L’agenda vuota di chi governa la nostra Sanità

di Giovanni CEPPANI ALATI
Dirigente Sanitario A.R.

 

 

Se fossimo cronisti dovremmo occuparci di: Quale presente?
Come storici del territorio di: Quale passato?
Come programmatori di : Quale futuro?

A noi servono tutti e tre. O meglio senza i primi due punti interrogativi non si scioglie il terzo.

Il passato: da oltre dieci USL e altrettanti Comitati di Gestione, comprensive di Ospedali, si è passati ad una. Andava fatto.

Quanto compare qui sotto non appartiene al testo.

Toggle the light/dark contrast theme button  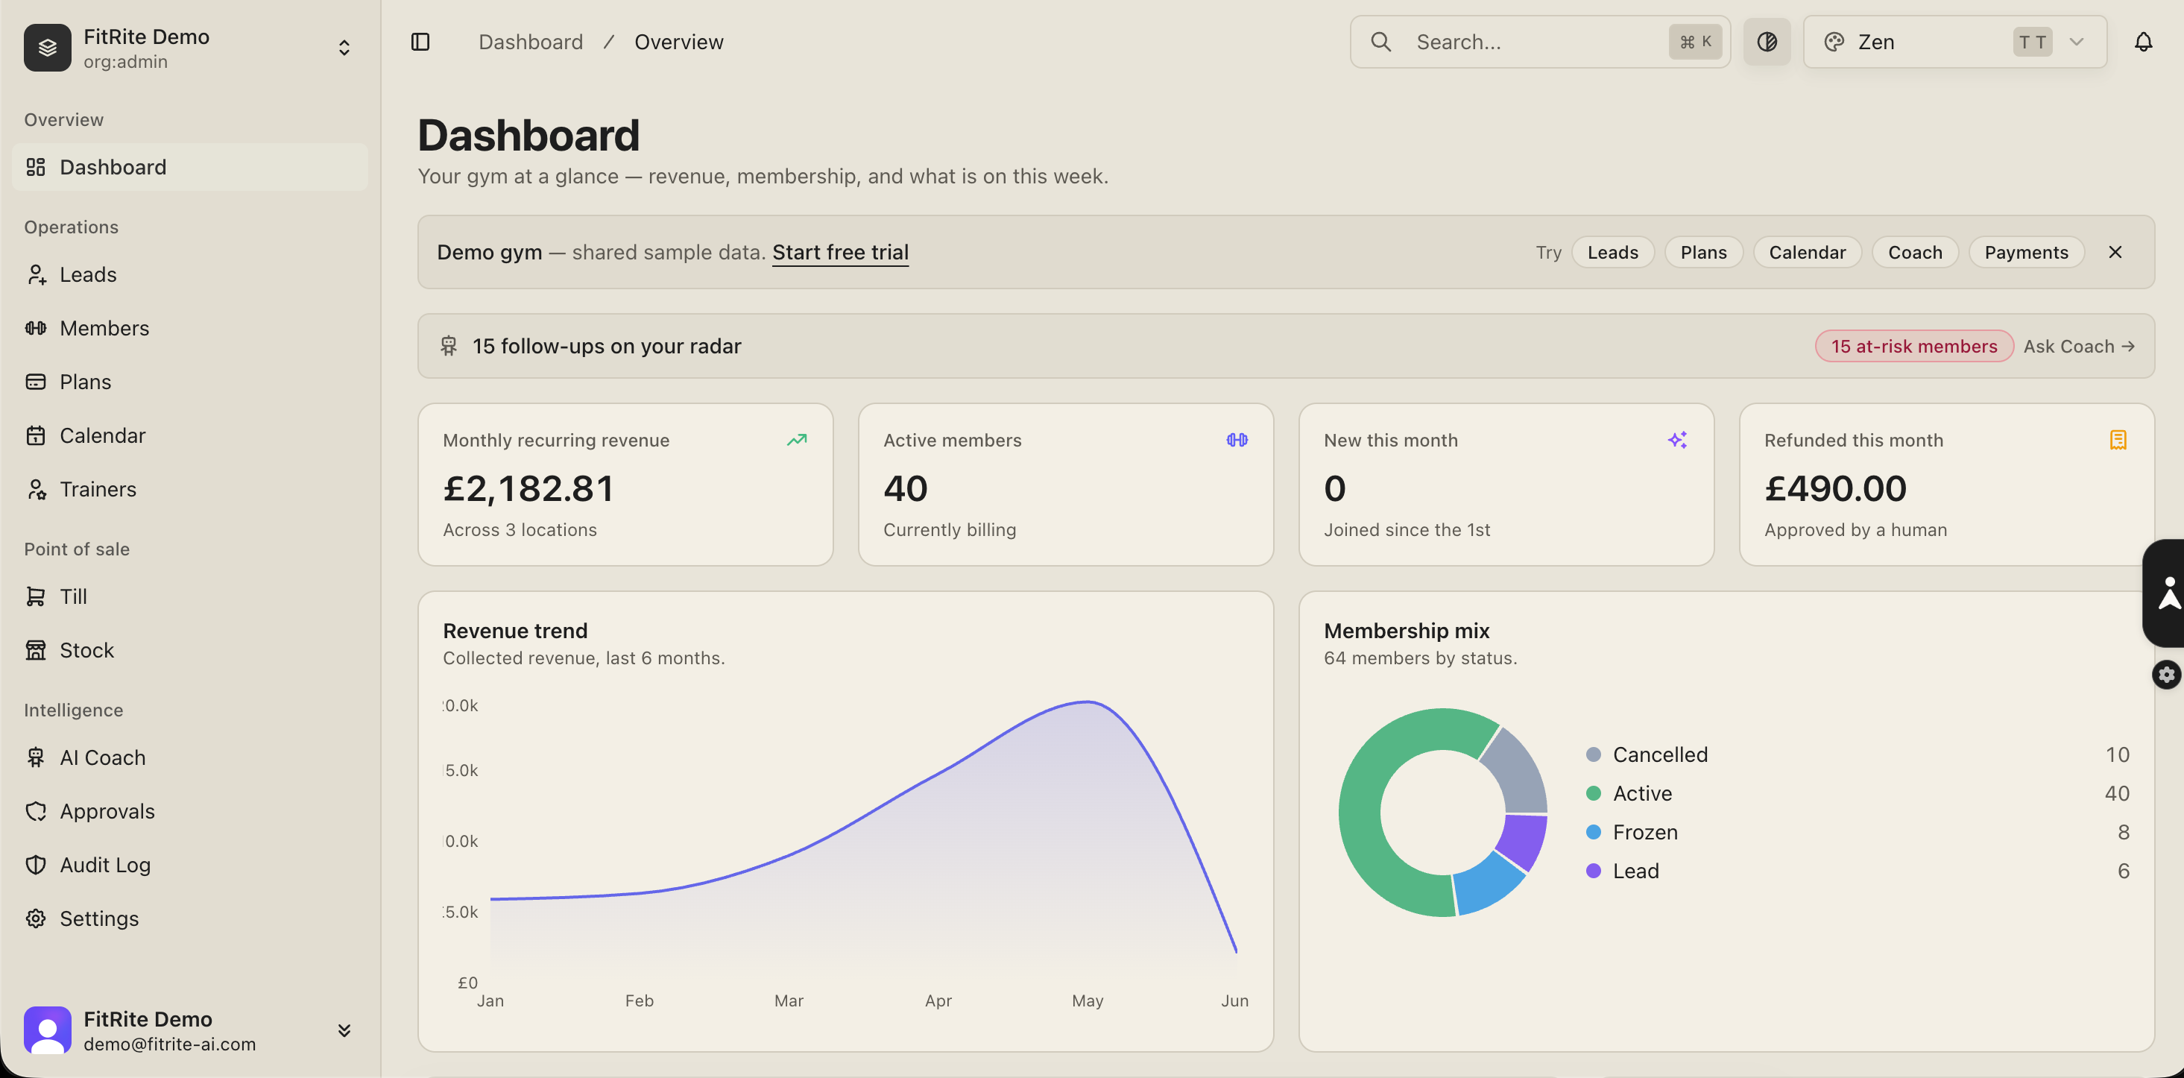click(x=1767, y=42)
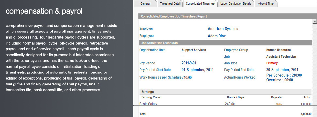Click the scrollbar up arrow

[x=315, y=21]
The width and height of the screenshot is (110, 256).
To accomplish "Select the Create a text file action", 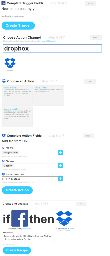I will point(49,96).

Ma tenere sei ospedali deve dipendere dal tipo di assistenza che si vuol fare e non dall’accontentare sei territori.

Prima questione, questo territorio non ha mai beneficiato di una seria, scientifica e lungimirante programmazione sanitaria.

Niente di straordinario, soltanto simile a quella di un’azienda privata da 4000 dipendenti. Non parliamo di Atti di Autonomia Aziendale, che rappresentano solo pezzi di carta autoreferenziale per accontentare qualche Dirigente e chi lo appoggia.

I pazienti? Di questo elemento secondario ne parliamo dopo.

 

Il presente: nessuna programmazione, nessuna riorganizzazione a breve, medio e lungo termine, nessun vero investimento, un Commissario onorario retribuito, unica figura professionale del suo genere al mondo.

Il caos organizzativo, la demotivazione dei dipendenti, la mancanza della stragrande maggioranza dei primari, intesi non solo come figura giuridica ma anche come maestri di professione, tecnica e metodologia. Una mobilità passiva, gente che va curarsi altrove, che supera abbondantemente i 100 milioni di euro l’anno. Qualche piccola , a macchia, area di buona sanità. Liste di attesa interminabili di cui beneficiano solo le attività private e le ASL romane, abruzzesi e campane.

Un dibattito politico sulla sanità sterile, strumentale, episodico e di parte.

Le falsità sono a iosa, dalle Macroaree che erano solo un artifizio contabile alle Case della Salute che sono in realtà dei poliambulatori reimbiancati, alla percentuale di posti letto x abitanti ormai morta e sepolta, fino alla dequalificazione dei DRG (sono il codice con cui identificare la tipologia e la complessità di un intervento sanitario) che sono a livello di un ospedale da campo non in tempo di guerra (in tempo di guerra negli ospedali da campo si fanno anche operazioni complesse).

 

Quale futuro: le premesse sono il coraggio politico delle scelte, l’educazione sanitaria sulla prevenzione e sui bisogni, la programmazione scientifica dell’organizzazione, il riconoscimento del merito, la qualificazione professionale con Primari veri, vincitori di concorsi veri, che sappiano conquistare con il loro operato la stima dei pazienti e dei dipendenti.

L’individuazione di aree di eccellenza che drenino i pazienti in fuga, attraendoli verso le offerte di sanità provinciale.

Il territorio di Frosinone deve assicurare i Livelli Essenziali di Assistenza e offrire alcuni ambiti di eccellenza da proporre in ambito regionale e nazionale.

 

I costi? Meno di quelli attuali.

Il personale qualificato costa meno di quello dequalificato, i DRG qualificati portano risorse, l’organizzazione scientifica porta risorse, il recupero della mobilità passiva porta risorse, la riorganizzazione della rete ospedaliera porta risorse, la prevenzione porta risorse, lo sviluppo dell’assistenza territoriale porta risorse.

Quale futuro? Non c’è futuro sanitario per la nostra provincia che sarà inghiottita sempre di più dalla forza centripeta di Roma, salvo quella di un’assistenza scadente e routinaria.

Così per forza? No se la Regione Lazio programmasse seriamente (i piani di rientro non c’entrano nulla), la ASL programmasse seriamente (la mancanza di risorse non c’entra nulla), la gente smettesse di abbassare la testa e con la dignità del diritto pretendesse ciò che gli spetta.

 

Serietà ed onestà non vanno chieste, devono essere un obbligo, quello che va chiesto è professionalità ad alti livelli.

Quale futuro per Frosinone? Il futuro che si meriterà cacciando (o almeno mettendo da parte) incapaci, bugiardi, nani e ballerine, giocolieri, acrobati e domatori di un Circo che non serve per passare qualche ora di divertimento. Ma che deve occuparsi del prendersi cura della gente, della salute e del benessere. E che è stato trasformato in uno squalificato Circo di provincia.

Perché oggi questo è. Il biglietto alla Asl si chiama Ticket.